A minimal TypeScript library for fetching and parsing Google Scholar pages. This library allows users to search Google Scholar using any keywords or a direct Google Scholar URL.
npm i @rpidanny/google-scholar
For basic usage, you can use the helper functions search
and parseUrl
provided by the library. These functions are straightforward and easy to use.

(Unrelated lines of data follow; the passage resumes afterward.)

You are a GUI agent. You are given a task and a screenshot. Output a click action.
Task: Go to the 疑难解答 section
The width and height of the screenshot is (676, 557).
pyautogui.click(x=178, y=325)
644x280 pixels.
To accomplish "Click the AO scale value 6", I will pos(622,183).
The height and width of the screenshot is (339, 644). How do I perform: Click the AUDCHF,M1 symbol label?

import { iteratePages, parseUrl, search } from '@rpidanny/google-scholar'
const searchOpts = {
keywords: 'crispr cas9',
yearLow: 2000, // [Optional] paper published after
yearHigh: 2024, // [Optional] paper published before
authors: ['JA Doudna', 'E Charpentier'], // [Optional] Papers from authors
}
// Get the 1st page content for a search option
const pageContent = await search(searchOpts)
console.log(JSON.stringify(pageContent, null, 2))
// Parse page using url
const pageContent2 = await parseUrl('https://scholar.google.com/scholar?q=crispr+cas9&hl=en')

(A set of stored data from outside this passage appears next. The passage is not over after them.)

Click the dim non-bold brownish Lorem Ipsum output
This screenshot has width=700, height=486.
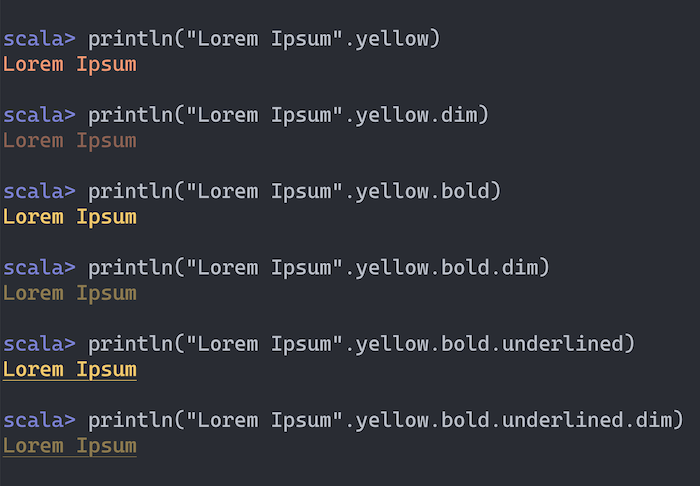click(70, 141)
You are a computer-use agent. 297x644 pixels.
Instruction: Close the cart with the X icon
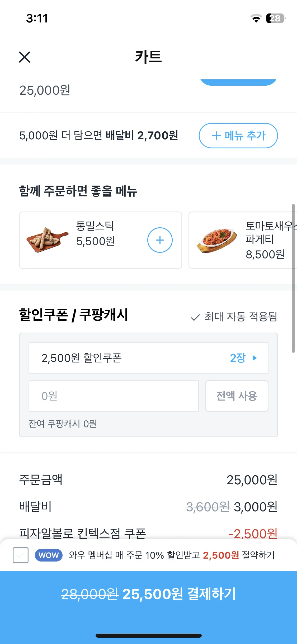tap(25, 57)
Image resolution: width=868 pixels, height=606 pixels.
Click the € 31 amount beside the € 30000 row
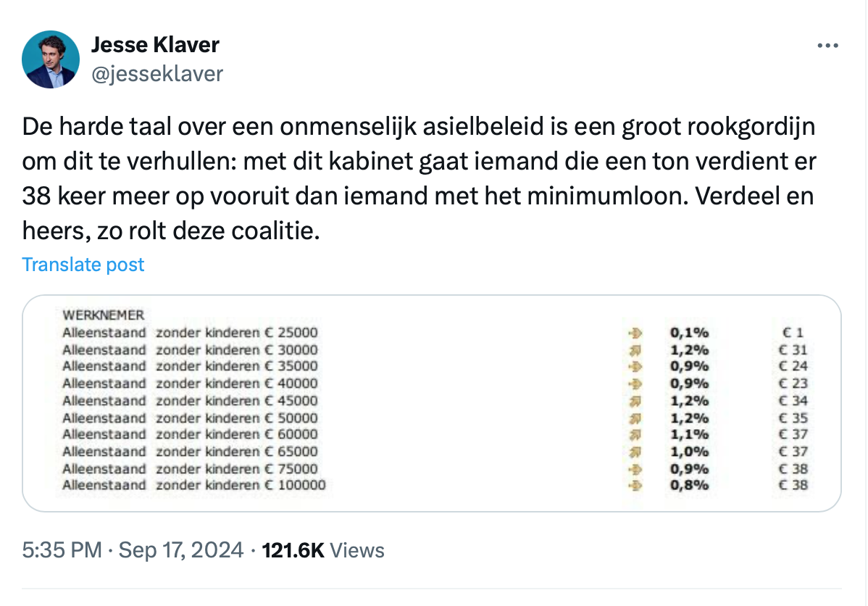[x=793, y=350]
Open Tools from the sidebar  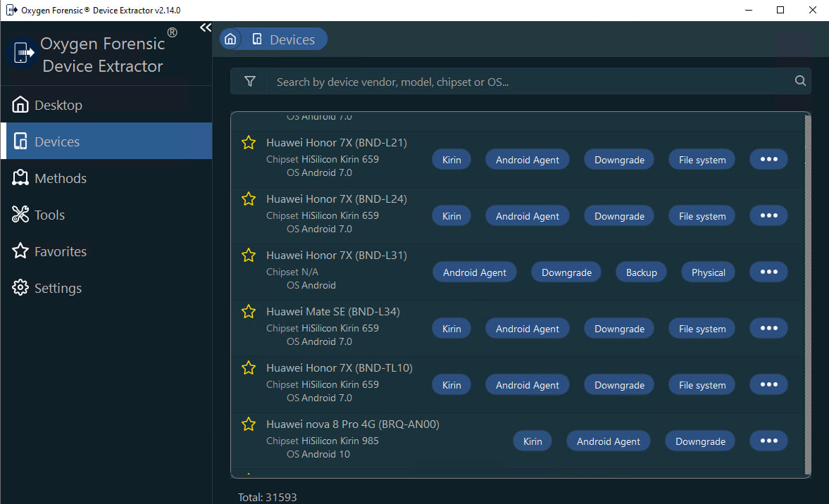[49, 215]
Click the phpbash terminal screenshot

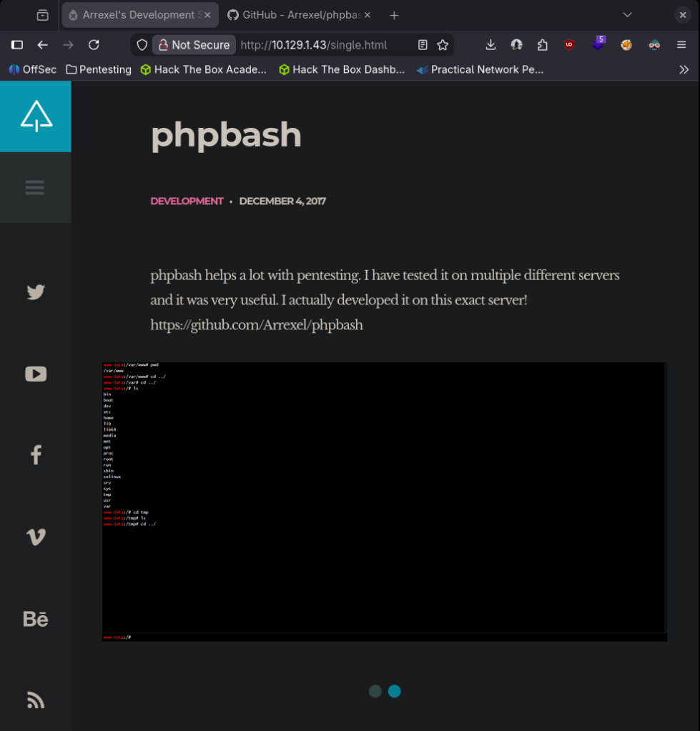[384, 501]
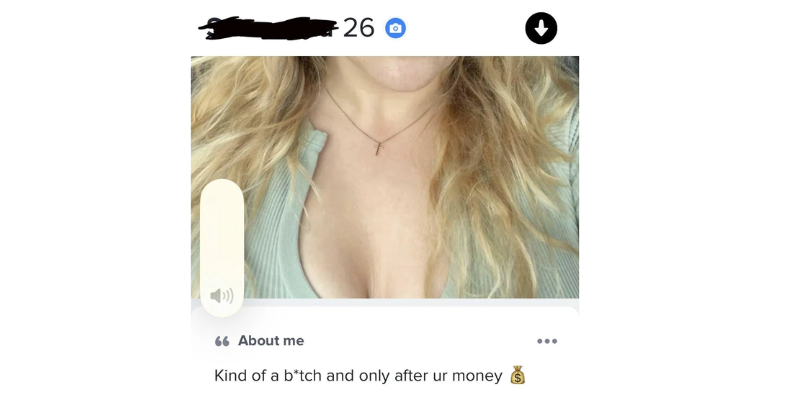Click the middle of the volume pill slider
The width and height of the screenshot is (788, 400).
(222, 248)
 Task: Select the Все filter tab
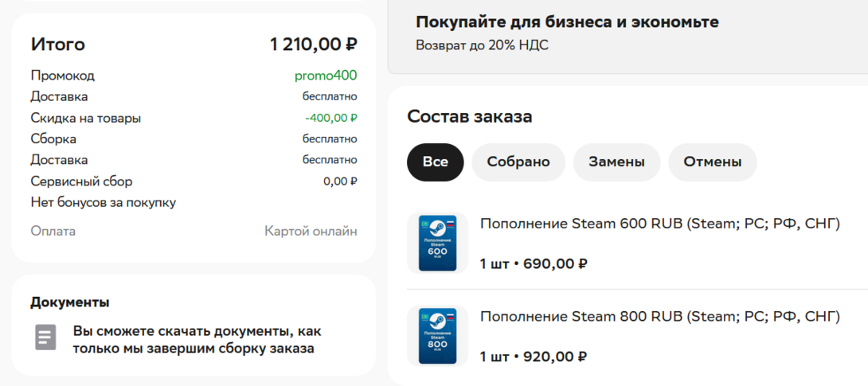click(436, 162)
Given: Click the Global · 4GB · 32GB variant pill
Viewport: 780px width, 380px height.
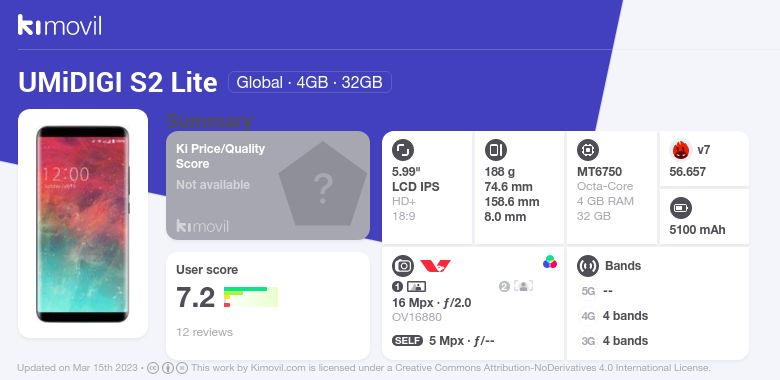Looking at the screenshot, I should tap(309, 82).
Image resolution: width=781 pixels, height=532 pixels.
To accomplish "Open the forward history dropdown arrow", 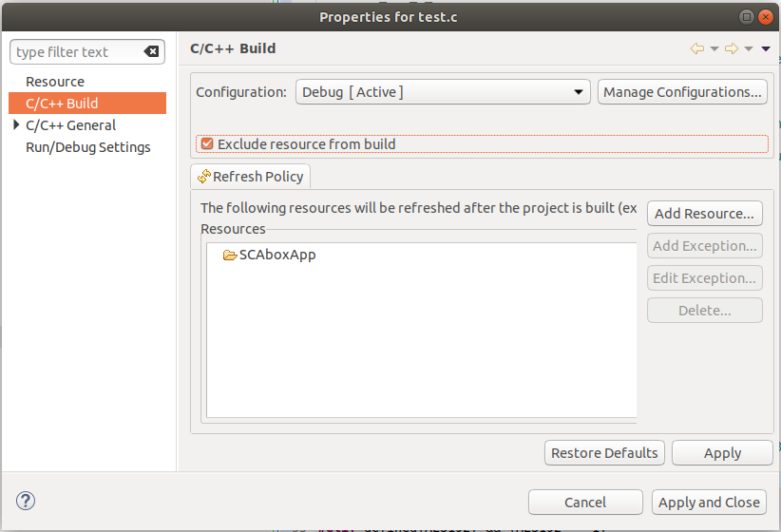I will click(x=748, y=49).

console.log(JSON.stringify(pageContent2, null, 2))
// Iterate over all available pages
await iteratePages(searchOpts, pageContent => JSON.stringify(pageContent, null, 2))
For more advanced usage and more control over the querying process, you can use the GoogleScholar
class directly.
import { GoogleScholar } from 'google-scholar'
import { WebClient } from './web-client' // Make sure to implement the IWebClient interface
const webClient = new WebClient()
const googleScholar = new GoogleScholar(webClient)

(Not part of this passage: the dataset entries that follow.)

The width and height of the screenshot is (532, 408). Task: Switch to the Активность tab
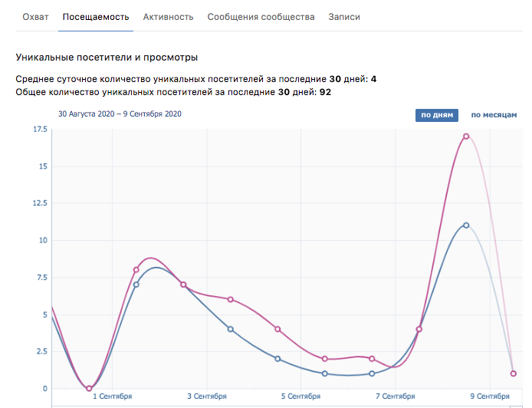click(x=168, y=17)
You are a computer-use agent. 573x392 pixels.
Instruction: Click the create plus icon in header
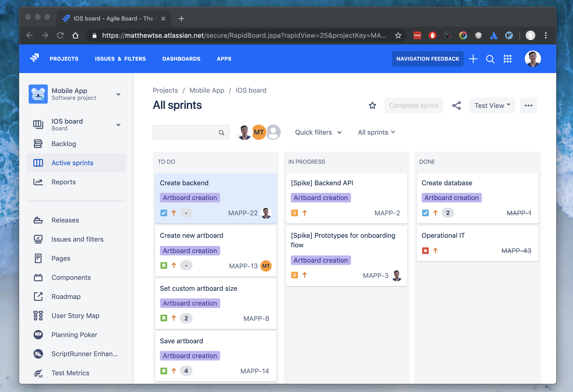click(x=473, y=59)
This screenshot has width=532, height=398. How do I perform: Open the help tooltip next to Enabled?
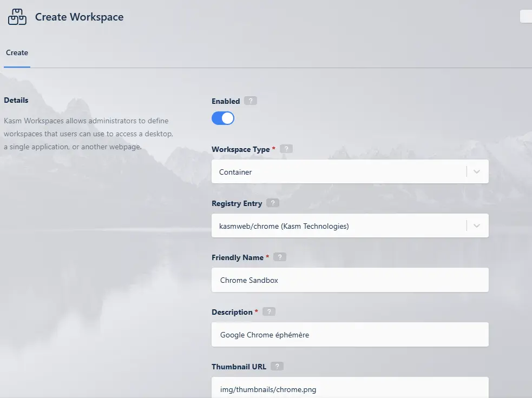click(x=250, y=101)
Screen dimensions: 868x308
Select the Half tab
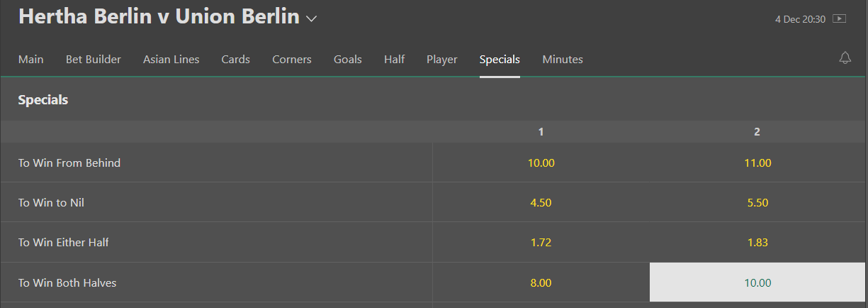(x=395, y=60)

async function searchGoogleScholar(keywords: string) {
const results = await googleScholar.search({ keywords })
console.log(results)
}
searchGoogleScholar('crispr cas9')
Tip: Utilize Odysseus as a WebClient to handle Google Captcha. It opens pages in a browser, allowing human solving of captchas to seamlessly continue the scraping process.
{
"papers": [
{
"title": "CRISPR–Cas9 structures and mechanisms",
"url": "https://www.annualreviews.org/doi/abs/10.1146/annurev-biophys-062215-010822",
"description": "… and Cas9 orthologs have contributed greatly to our understanding of CRISPR–Cas9 mechanisms. In this review, we briefly explain the biology underlying CRISPR–Cas9 technology …",
"source": {
"type": "pdf",
"url": "https://www.annualreviews.org/doi/pdf/10.1146/annurev-biophys-062215-010822"
},
"authors": [
{
"name": "F Jiang",
"url": "https://scholar.google.com/citations?user=gt-dzeEAAAAJ&hl=en&oi=sra"
},
{
"name": "JA Doudna",
"url": "https://scholar.google.com/citations?user=YO5XSXwAAAAJ&hl=en&oi=sra"
}
],
"citation": {
"count": 2020,
"url": "https://scholar.google.com/scholar?cites=2456688039791281496&as_sdt=2005&sciodt=0,5&hl=en"
},
"relatedArticlesUrl": "https://scholar.google.com/scholar?q=related:WMW1j8HoFyIJ:scholar.google.com/&scioq=crispr+cas9&hl=en&as_sdt=0,5"
}
],
"totalPapers": 594000,
"nextUrl": "https://scholar.google.com/scholar?start=10&q=crispr+cas9&hl=en&as_sdt=0,5",
"prevUrl": null
}
This project is licensed under the MIT License. See the LICENSE file for details.